Women’s March, Inc.’s “unity principles,” a laudable statement of empowerment that names marginalized groups of women such as black women, trans women, and Muslim women, notably - and I suspect intentionally - omitted any mention of Jewish women as a marginalized group until the stories of antisemitism within the organizing leadership began to make press.

Before the stories began to come out in public, the organization that prides itself on intersectionality not only avoided recognizing Jewish women as a marginalized group, it had no Jewish Board members or key staffers. Most Jewish organizers left the organization quickly. Wruble, who was reportedly berated with antisemitic tropes, left soon after the post-march meeting in 2017 and founded March On to fulfill the vision of a truly inclusive, women-led movement.

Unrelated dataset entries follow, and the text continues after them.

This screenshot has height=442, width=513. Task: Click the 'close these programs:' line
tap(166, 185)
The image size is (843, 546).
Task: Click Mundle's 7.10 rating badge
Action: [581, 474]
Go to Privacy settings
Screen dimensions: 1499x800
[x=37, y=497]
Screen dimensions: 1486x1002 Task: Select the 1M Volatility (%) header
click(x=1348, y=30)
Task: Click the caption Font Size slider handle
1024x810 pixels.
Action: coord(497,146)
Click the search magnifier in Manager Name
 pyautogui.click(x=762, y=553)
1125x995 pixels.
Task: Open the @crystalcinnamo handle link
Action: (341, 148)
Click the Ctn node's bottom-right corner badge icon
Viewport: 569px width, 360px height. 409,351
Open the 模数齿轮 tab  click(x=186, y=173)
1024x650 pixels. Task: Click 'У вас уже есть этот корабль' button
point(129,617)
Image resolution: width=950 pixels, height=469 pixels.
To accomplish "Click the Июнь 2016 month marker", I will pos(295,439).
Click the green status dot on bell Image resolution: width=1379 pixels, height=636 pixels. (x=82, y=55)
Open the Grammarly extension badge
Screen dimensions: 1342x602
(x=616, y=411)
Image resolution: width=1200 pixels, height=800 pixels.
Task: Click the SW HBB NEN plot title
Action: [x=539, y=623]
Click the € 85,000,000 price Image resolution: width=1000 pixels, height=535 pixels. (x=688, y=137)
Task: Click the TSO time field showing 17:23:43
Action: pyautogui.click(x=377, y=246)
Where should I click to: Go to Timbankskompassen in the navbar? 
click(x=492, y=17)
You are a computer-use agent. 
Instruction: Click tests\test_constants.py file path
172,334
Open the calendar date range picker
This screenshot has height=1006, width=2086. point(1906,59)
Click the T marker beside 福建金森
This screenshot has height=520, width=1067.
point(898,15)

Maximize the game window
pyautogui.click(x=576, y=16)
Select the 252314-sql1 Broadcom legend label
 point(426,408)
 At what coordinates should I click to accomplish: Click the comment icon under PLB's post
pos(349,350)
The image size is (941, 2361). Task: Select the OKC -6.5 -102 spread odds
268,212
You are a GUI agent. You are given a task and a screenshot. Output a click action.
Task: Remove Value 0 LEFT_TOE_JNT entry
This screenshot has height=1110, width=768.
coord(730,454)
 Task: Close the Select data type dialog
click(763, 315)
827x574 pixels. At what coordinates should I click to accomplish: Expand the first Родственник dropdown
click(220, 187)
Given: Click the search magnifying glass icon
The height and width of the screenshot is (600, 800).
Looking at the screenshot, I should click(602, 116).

Bernie Sanders may be hashtagging #firstJewishPresident, but thus far, his campaign has actively sought, and celebrated receiving, the endorsement of people who, to say the very least, suffer from a deeply problematic past and present of promoting antisemitism. Sanders has himself endorsed the Congressional candidacy of Cenk Uygur, a media figure who gave David Duke a platform on their “progressive” talk show.

Antisemitic currents have always been present in leftist politics as they have been on the right. But in order to speak with moral authority for the principles of a pluralistic democracy, the left cannot simply point to the Donald Trumps of the world and stay silent when the same ugly form of bigotry taints our own house.

We cannot be silent when a major candidate for the nomination of the Democratic party openly aligns himself with those who gin up crowds by spreading antisemitic tropes about money, media, and dual loyalties. We cannot keep quiet when key movements are infiltrated by those who consider the very existence of Israel as a Jewish state illegitimate. We cannot sit and watch as the voices amplifying Farrakhan and Duke attempt to establish themselves as the new gatekeepers of the party of Obama.

We must use our voice, our votes, and our conscience to make sure that no form of bigotry has a safe haven in our big tent.